(DESCRIPTION OF THE TASK): Word for word, restate the records that follow.

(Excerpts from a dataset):
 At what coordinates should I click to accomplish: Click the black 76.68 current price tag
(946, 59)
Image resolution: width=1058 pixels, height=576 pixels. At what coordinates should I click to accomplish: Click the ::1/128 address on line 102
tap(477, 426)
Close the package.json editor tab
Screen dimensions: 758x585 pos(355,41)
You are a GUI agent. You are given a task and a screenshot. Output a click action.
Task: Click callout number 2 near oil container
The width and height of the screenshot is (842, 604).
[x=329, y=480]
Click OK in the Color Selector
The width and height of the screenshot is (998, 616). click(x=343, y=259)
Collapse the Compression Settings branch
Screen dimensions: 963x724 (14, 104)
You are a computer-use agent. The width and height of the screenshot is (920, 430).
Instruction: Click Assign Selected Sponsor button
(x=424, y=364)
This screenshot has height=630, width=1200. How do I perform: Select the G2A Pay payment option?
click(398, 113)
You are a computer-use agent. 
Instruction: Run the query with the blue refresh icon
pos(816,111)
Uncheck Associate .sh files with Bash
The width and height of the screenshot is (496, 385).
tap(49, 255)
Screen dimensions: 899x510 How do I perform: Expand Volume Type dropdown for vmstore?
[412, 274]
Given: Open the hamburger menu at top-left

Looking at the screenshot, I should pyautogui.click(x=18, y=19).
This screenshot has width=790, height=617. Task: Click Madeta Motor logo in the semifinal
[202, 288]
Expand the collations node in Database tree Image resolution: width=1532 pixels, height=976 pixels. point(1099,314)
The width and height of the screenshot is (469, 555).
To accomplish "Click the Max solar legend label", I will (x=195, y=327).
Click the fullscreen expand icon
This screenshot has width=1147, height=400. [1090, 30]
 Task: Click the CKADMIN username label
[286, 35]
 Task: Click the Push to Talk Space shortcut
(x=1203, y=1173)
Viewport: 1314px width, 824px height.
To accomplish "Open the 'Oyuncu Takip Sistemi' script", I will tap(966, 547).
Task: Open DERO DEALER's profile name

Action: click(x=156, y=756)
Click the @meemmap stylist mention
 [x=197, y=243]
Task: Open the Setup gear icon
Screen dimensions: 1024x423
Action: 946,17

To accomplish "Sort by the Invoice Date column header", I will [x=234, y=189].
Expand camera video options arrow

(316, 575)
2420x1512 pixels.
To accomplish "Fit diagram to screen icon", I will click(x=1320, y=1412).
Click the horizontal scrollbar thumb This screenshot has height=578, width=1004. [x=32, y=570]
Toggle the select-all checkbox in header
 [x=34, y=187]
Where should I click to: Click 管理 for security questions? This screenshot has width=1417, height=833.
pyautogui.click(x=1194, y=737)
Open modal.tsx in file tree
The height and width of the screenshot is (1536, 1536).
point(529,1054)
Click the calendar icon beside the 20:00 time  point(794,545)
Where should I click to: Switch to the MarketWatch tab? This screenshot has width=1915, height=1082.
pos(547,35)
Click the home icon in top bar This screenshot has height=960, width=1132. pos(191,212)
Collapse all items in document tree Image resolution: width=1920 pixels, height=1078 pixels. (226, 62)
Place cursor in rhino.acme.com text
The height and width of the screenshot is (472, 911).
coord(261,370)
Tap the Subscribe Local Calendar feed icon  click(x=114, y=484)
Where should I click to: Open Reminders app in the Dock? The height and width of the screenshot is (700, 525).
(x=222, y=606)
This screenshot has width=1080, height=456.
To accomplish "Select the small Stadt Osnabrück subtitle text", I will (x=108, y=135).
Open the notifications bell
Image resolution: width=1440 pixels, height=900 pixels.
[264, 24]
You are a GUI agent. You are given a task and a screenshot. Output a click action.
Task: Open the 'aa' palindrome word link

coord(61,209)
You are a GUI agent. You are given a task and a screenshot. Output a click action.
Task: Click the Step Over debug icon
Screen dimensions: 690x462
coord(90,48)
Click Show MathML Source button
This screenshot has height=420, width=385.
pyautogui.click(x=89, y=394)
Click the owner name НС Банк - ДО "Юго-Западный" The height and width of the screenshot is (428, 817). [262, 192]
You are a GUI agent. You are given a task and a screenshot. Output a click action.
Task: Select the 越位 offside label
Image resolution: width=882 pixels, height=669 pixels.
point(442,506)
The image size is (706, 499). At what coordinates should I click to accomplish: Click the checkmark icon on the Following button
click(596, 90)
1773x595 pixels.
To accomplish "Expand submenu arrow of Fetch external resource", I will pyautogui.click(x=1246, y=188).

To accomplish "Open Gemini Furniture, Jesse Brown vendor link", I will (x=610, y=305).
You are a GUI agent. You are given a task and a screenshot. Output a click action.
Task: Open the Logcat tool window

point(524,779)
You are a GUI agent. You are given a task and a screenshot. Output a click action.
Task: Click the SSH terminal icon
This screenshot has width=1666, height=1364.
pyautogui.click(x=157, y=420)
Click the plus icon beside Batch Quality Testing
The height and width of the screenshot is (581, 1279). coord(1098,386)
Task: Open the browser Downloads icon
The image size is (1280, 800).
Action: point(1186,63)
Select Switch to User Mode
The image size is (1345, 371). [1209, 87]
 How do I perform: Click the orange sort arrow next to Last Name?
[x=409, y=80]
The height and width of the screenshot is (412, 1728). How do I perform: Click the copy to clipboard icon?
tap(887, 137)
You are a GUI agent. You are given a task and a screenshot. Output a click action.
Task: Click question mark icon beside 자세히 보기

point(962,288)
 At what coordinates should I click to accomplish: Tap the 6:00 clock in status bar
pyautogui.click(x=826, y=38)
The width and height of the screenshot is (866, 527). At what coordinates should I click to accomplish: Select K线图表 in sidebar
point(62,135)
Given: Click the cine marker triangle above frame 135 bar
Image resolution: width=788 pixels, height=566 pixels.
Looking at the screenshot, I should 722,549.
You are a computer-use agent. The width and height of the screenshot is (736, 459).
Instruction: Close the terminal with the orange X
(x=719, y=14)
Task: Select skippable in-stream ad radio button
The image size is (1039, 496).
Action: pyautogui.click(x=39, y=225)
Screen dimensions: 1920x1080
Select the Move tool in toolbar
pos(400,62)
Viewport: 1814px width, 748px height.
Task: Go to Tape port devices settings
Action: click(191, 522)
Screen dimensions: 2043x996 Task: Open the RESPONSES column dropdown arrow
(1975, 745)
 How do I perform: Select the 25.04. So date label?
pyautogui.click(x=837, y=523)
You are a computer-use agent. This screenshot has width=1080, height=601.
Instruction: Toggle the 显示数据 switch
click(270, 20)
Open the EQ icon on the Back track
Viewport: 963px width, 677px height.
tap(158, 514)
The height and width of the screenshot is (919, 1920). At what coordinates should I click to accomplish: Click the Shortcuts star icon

(RESPONSE AREA):
 At what coordinates should I click to accomplish: Click the black 76.68 current price tag
(946, 59)
Image resolution: width=1058 pixels, height=576 pixels. At what coordinates should I click to accomplish: Click the ::1/128 address on line 102
tap(477, 426)
Close the package.json editor tab
Screen dimensions: 758x585 pos(355,41)
You are a GUI agent. You are given a task and a screenshot. Output a click action.
Task: Click callout number 2 near oil container
The width and height of the screenshot is (842, 604).
[x=329, y=480]
Click OK in the Color Selector
The width and height of the screenshot is (998, 616). click(x=343, y=259)
Collapse the Compression Settings branch
Screen dimensions: 963x724 (14, 104)
You are a computer-use agent. The width and height of the screenshot is (920, 430).
Instruction: Click Assign Selected Sponsor button
(x=424, y=364)
This screenshot has height=630, width=1200. How do I perform: Select the G2A Pay payment option?
click(398, 113)
You are a computer-use agent. 
Instruction: Run the query with the blue refresh icon
pos(816,111)
Uncheck Associate .sh files with Bash
The width and height of the screenshot is (496, 385).
tap(49, 255)
Screen dimensions: 899x510 How do I perform: Expand Volume Type dropdown for vmstore?
[412, 274]
Given: Open the hamburger menu at top-left

Looking at the screenshot, I should pyautogui.click(x=18, y=19).
This screenshot has width=790, height=617. Task: Click Madeta Motor logo in the semifinal
[202, 288]
Expand the collations node in Database tree Image resolution: width=1532 pixels, height=976 pixels. point(1099,314)
The width and height of the screenshot is (469, 555).
To accomplish "Click the Max solar legend label", I will (x=195, y=327).
Click the fullscreen expand icon
This screenshot has width=1147, height=400. [1090, 30]
 Task: Click the CKADMIN username label
[286, 35]
 Task: Click the Push to Talk Space shortcut
(x=1203, y=1173)
Viewport: 1314px width, 824px height.
To accomplish "Open the 'Oyuncu Takip Sistemi' script", I will tap(966, 547).
Task: Open DERO DEALER's profile name

Action: click(x=156, y=756)
Click the @meemmap stylist mention
 [x=197, y=243]
Task: Open the Setup gear icon
Screen dimensions: 1024x423
Action: 946,17

To accomplish "Sort by the Invoice Date column header", I will [x=234, y=189].
Expand camera video options arrow

(316, 575)
2420x1512 pixels.
To accomplish "Fit diagram to screen icon", I will click(x=1320, y=1412).
Click the horizontal scrollbar thumb This screenshot has height=578, width=1004. [x=32, y=570]
Toggle the select-all checkbox in header
 [x=34, y=187]
Where should I click to: Click 管理 for security questions? This screenshot has width=1417, height=833.
pyautogui.click(x=1194, y=737)
Open modal.tsx in file tree
The height and width of the screenshot is (1536, 1536).
point(529,1054)
Click the calendar icon beside the 20:00 time  point(794,545)
Where should I click to: Switch to the MarketWatch tab? This screenshot has width=1915, height=1082.
pos(547,35)
Click the home icon in top bar This screenshot has height=960, width=1132. pos(191,212)
Collapse all items in document tree Image resolution: width=1920 pixels, height=1078 pixels. (226, 62)
Place cursor in rhino.acme.com text
The height and width of the screenshot is (472, 911).
coord(261,370)
Tap the Subscribe Local Calendar feed icon  click(x=114, y=484)
Where should I click to: Open Reminders app in the Dock? The height and width of the screenshot is (700, 525).
(x=222, y=606)
This screenshot has width=1080, height=456.
To accomplish "Select the small Stadt Osnabrück subtitle text", I will (x=108, y=135).
Open the notifications bell
Image resolution: width=1440 pixels, height=900 pixels.
[264, 24]
You are a GUI agent. You are given a task and a screenshot. Output a click action.
Task: Open the 'aa' palindrome word link

coord(61,209)
You are a GUI agent. You are given a task and a screenshot. Output a click action.
Task: Click the Step Over debug icon
Screen dimensions: 690x462
coord(90,48)
Click Show MathML Source button
This screenshot has height=420, width=385.
pyautogui.click(x=89, y=394)
Click the owner name НС Банк - ДО "Юго-Западный" The height and width of the screenshot is (428, 817). [262, 192]
You are a GUI agent. You are given a task and a screenshot. Output a click action.
Task: Select the 越位 offside label
Image resolution: width=882 pixels, height=669 pixels.
point(442,506)
The image size is (706, 499). At what coordinates should I click to accomplish: Click the checkmark icon on the Following button
click(596, 90)
1773x595 pixels.
To accomplish "Expand submenu arrow of Fetch external resource", I will pyautogui.click(x=1246, y=188).

To accomplish "Open Gemini Furniture, Jesse Brown vendor link", I will (x=610, y=305).
You are a GUI agent. You are given a task and a screenshot. Output a click action.
Task: Open the Logcat tool window

point(524,779)
You are a GUI agent. You are given a task and a screenshot. Output a click action.
Task: Click the SSH terminal icon
This screenshot has width=1666, height=1364.
pyautogui.click(x=157, y=420)
Click the plus icon beside Batch Quality Testing
The height and width of the screenshot is (581, 1279). coord(1098,386)
Task: Open the browser Downloads icon
The image size is (1280, 800).
Action: point(1186,63)
Select Switch to User Mode
The image size is (1345, 371). [1209, 87]
 How do I perform: Click the orange sort arrow next to Last Name?
[x=409, y=80]
The height and width of the screenshot is (412, 1728). How do I perform: Click the copy to clipboard icon?
tap(887, 137)
You are a GUI agent. You are given a task and a screenshot. Output a click action.
Task: Click question mark icon beside 자세히 보기

point(962,288)
 At what coordinates should I click to accomplish: Tap the 6:00 clock in status bar
pyautogui.click(x=826, y=38)
The width and height of the screenshot is (866, 527). At what coordinates should I click to accomplish: Select K线图表 in sidebar
point(62,135)
Given: Click the cine marker triangle above frame 135 bar
Image resolution: width=788 pixels, height=566 pixels.
Looking at the screenshot, I should 722,549.
You are a computer-use agent. The width and height of the screenshot is (736, 459).
Instruction: Close the terminal with the orange X
(x=719, y=14)
Task: Select skippable in-stream ad radio button
The image size is (1039, 496).
Action: pyautogui.click(x=39, y=225)
Screen dimensions: 1920x1080
Select the Move tool in toolbar
pos(400,62)
Viewport: 1814px width, 748px height.
Task: Go to Tape port devices settings
Action: click(191, 522)
Screen dimensions: 2043x996 Task: Open the RESPONSES column dropdown arrow
(1975, 745)
 How do I perform: Select the 25.04. So date label?
pyautogui.click(x=837, y=523)
You are a computer-use agent. This screenshot has width=1080, height=601.
Instruction: Toggle the 显示数据 switch
click(270, 20)
Open the EQ icon on the Back track
Viewport: 963px width, 677px height.
tap(158, 514)
The height and width of the screenshot is (919, 1920). At what coordinates should I click to accomplish: Click the Shortcuts star icon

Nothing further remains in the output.